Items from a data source
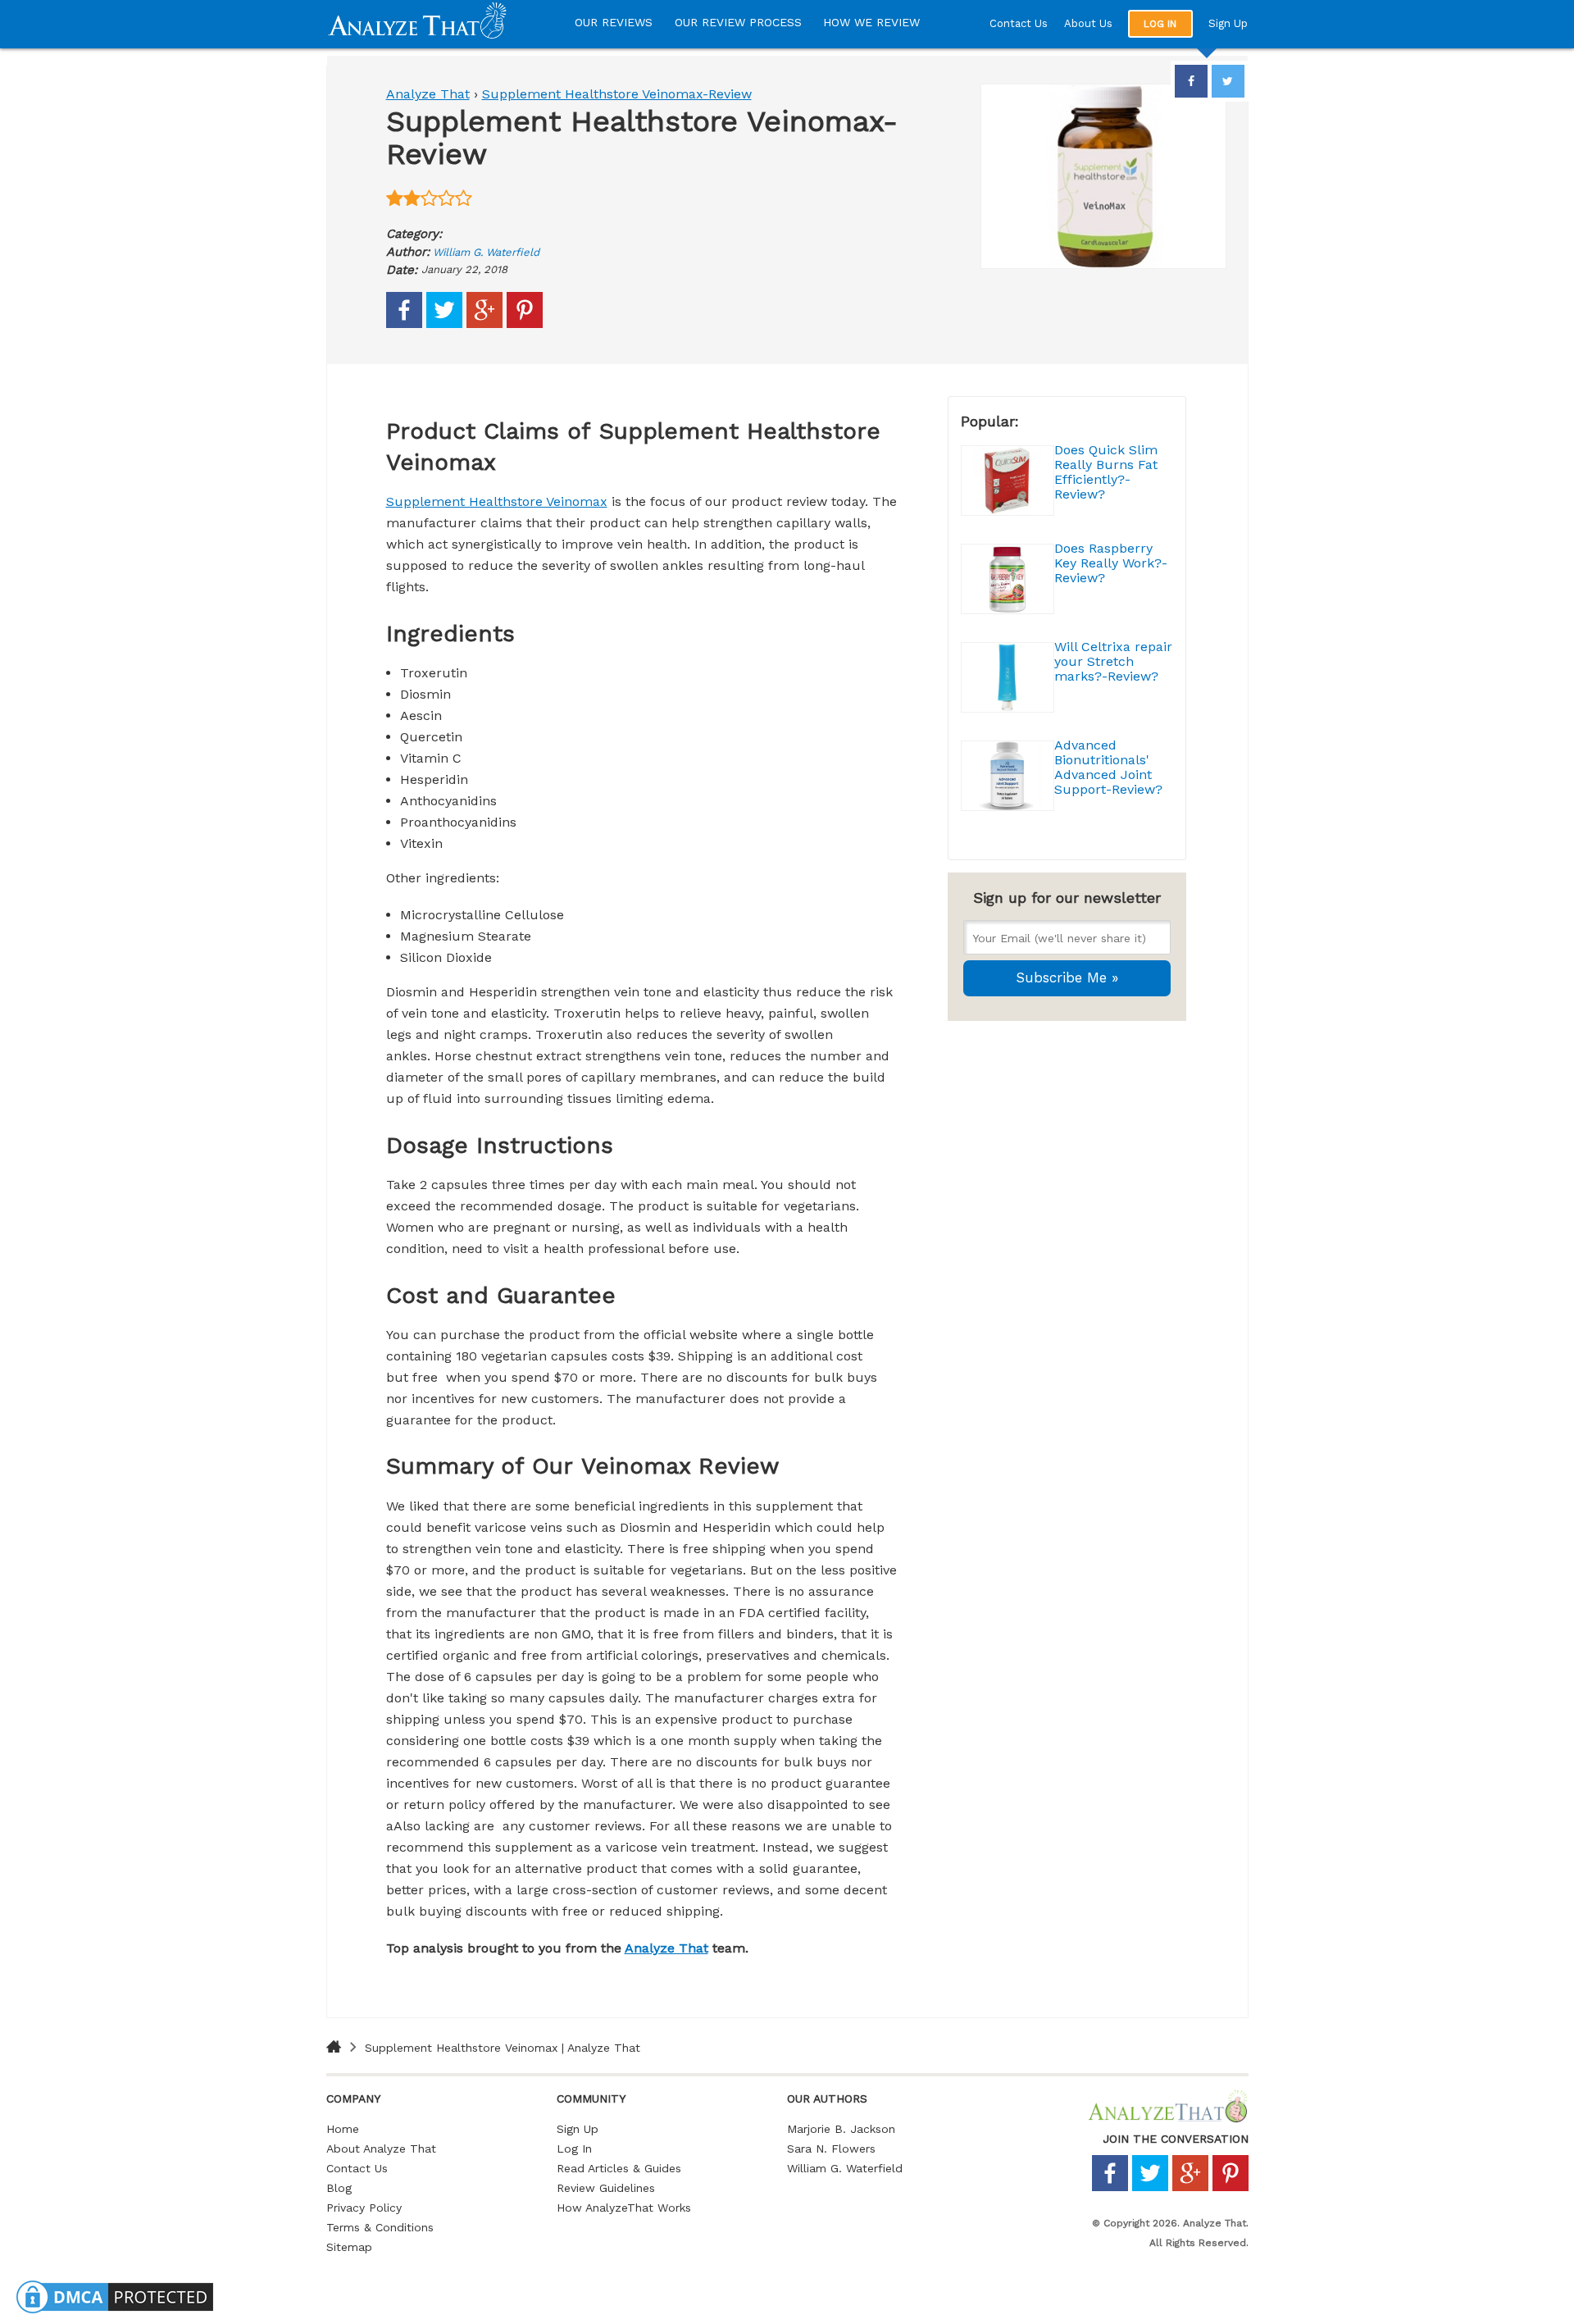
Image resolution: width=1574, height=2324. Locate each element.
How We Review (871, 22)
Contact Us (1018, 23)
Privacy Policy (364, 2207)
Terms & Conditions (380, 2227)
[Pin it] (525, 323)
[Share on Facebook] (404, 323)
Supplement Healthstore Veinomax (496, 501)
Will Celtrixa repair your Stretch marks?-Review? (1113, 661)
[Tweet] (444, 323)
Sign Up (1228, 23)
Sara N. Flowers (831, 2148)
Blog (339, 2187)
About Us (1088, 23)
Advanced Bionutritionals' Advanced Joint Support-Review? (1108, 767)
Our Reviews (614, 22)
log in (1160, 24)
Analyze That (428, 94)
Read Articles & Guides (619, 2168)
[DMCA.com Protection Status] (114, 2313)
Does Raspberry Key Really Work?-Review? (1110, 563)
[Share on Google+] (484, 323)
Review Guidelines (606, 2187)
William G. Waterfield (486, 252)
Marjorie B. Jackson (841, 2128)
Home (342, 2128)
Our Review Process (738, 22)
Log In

WORK TO COMPLETE: Please hand back every entry above exactly, with no images in the copy.

TASK RESULT:
Image resolution: width=1574, height=2324. Locate each element.
How We Review (871, 22)
Contact Us (1018, 23)
Privacy Policy (364, 2207)
Terms & Conditions (380, 2227)
[Pin it] (525, 323)
[Share on Facebook] (404, 323)
Supplement Healthstore Veinomax (496, 501)
Will Celtrixa repair your Stretch marks?-Review? (1113, 661)
[Tweet] (444, 323)
Sign Up (1228, 23)
Sara N. Flowers (831, 2148)
Blog (339, 2187)
About Us (1088, 23)
Advanced Bionutritionals' Advanced Joint Support-Review? (1108, 767)
Our Reviews (614, 22)
log in (1160, 24)
Analyze That (428, 94)
Read Articles & Guides (619, 2168)
[DMCA.com Protection Status] (114, 2313)
Does Raspberry Key Really Work?-Review? (1110, 563)
[Share on Google+] (484, 323)
Review Guidelines (606, 2187)
William G. Waterfield (486, 252)
Marjorie B. Jackson (841, 2128)
Home (342, 2128)
Our Review Process (738, 22)
Log In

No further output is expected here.